**PROBLEM**
Look over the entries below. Report how many lines hold the word "Mark", and only that.

(Stored dataset items)

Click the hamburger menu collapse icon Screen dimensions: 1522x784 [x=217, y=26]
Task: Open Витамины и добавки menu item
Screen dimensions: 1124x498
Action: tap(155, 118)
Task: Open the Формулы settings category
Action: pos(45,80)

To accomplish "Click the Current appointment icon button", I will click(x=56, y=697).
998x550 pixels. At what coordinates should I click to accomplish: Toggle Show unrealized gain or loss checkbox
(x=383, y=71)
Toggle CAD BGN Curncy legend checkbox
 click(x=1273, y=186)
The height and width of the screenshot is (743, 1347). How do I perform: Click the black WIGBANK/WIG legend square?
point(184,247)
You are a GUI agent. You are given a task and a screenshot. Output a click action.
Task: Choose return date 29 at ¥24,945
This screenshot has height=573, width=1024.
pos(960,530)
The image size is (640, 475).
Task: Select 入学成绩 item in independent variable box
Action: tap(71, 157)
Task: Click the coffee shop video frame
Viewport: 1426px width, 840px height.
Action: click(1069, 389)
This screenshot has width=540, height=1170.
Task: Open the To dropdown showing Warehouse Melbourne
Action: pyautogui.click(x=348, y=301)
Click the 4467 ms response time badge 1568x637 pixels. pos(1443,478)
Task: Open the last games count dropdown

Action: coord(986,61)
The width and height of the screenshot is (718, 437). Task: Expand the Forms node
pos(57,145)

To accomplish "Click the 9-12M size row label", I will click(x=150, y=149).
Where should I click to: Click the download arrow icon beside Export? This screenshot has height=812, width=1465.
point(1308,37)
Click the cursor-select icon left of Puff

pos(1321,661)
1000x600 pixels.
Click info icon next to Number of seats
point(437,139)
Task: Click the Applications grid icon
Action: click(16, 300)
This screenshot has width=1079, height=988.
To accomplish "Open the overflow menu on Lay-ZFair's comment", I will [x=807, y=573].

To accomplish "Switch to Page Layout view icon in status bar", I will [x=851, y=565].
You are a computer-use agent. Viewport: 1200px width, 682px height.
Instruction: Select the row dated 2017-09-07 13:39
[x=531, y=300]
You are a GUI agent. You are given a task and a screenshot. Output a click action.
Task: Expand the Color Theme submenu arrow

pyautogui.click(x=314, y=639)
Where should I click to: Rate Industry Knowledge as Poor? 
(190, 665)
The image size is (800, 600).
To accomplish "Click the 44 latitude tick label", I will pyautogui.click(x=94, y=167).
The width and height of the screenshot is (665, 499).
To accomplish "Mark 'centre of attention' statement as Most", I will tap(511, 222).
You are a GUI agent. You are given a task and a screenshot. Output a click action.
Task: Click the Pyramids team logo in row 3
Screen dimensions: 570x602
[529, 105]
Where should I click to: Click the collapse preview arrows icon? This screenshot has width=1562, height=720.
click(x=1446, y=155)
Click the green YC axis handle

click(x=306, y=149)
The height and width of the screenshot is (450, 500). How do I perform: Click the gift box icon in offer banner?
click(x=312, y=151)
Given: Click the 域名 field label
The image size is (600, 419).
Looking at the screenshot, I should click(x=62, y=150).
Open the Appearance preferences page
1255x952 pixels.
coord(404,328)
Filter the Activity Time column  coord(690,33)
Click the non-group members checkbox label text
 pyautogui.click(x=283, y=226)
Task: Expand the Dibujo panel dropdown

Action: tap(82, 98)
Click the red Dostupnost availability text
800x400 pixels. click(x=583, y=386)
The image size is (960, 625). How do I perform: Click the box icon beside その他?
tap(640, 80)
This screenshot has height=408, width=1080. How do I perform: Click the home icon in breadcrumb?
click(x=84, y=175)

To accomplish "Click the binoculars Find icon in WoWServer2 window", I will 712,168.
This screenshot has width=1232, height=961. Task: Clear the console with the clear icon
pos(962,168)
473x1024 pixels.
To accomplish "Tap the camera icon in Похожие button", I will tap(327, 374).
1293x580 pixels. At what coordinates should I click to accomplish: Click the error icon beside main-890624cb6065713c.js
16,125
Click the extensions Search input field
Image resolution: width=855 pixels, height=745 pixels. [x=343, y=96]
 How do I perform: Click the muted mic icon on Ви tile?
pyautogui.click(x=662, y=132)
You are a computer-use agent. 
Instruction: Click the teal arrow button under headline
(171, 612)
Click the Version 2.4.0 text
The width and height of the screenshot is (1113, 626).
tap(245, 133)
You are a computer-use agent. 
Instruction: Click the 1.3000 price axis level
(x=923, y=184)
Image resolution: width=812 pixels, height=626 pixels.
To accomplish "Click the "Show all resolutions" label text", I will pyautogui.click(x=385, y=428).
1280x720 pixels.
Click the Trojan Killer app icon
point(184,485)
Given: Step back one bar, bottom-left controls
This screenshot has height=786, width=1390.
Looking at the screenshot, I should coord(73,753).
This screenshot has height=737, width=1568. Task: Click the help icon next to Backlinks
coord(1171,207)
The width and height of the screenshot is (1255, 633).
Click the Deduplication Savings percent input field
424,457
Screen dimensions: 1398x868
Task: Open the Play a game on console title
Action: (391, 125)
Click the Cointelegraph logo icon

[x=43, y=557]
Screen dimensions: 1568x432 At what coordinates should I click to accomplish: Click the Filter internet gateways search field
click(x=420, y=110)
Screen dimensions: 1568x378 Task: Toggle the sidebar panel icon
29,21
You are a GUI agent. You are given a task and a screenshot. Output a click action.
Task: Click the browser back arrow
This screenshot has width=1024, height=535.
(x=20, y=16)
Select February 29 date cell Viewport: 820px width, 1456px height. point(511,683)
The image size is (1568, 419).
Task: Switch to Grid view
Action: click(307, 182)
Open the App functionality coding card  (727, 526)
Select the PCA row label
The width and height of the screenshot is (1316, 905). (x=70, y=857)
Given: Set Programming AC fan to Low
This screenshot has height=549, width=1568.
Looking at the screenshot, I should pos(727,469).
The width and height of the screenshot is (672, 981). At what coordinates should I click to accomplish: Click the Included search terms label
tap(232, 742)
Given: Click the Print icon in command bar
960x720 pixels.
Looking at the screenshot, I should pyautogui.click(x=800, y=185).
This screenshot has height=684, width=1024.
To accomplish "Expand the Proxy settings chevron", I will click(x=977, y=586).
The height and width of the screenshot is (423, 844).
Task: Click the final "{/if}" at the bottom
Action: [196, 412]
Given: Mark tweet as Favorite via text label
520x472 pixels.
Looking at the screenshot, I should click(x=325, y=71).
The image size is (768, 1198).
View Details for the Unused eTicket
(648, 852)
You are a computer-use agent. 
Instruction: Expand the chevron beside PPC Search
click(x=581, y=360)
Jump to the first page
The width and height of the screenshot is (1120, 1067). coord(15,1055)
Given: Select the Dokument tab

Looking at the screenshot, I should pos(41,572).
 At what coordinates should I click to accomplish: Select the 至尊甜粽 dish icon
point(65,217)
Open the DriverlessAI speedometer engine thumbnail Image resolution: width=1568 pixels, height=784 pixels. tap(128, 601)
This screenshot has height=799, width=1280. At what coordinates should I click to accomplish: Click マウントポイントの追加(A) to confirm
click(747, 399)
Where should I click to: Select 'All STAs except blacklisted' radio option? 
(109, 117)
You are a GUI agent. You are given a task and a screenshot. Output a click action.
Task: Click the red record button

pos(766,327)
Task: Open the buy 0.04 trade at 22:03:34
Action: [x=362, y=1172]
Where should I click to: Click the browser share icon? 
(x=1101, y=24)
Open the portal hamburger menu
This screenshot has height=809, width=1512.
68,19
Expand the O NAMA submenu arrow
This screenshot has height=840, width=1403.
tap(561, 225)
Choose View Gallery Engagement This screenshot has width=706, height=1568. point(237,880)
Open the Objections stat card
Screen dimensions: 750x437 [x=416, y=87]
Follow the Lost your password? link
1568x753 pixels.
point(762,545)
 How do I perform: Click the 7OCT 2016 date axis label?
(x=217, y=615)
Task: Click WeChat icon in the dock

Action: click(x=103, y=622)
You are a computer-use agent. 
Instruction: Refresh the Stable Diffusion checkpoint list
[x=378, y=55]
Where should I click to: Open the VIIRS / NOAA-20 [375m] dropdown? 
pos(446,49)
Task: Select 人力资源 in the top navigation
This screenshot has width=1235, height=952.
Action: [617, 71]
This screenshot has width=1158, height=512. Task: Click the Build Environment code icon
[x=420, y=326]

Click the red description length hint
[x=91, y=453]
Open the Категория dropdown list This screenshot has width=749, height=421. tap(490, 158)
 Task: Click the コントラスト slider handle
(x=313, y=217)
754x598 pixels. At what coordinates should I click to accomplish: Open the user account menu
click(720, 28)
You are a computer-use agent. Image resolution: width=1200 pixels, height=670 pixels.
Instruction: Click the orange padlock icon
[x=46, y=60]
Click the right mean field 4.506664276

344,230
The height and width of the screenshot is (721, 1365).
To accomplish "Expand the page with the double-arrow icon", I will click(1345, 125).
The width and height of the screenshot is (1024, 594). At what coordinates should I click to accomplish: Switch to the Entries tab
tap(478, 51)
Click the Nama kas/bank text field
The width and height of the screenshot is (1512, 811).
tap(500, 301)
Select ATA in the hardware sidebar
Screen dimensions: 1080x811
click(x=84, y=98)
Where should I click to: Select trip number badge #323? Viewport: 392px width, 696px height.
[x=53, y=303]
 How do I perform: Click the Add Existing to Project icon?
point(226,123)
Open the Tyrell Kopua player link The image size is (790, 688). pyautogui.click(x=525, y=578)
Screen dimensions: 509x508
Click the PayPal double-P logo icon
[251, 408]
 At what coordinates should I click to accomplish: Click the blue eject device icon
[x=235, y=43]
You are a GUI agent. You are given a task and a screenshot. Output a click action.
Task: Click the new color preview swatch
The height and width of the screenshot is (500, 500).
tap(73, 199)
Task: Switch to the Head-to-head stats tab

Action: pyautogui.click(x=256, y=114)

**SOLVED PROBLEM**
2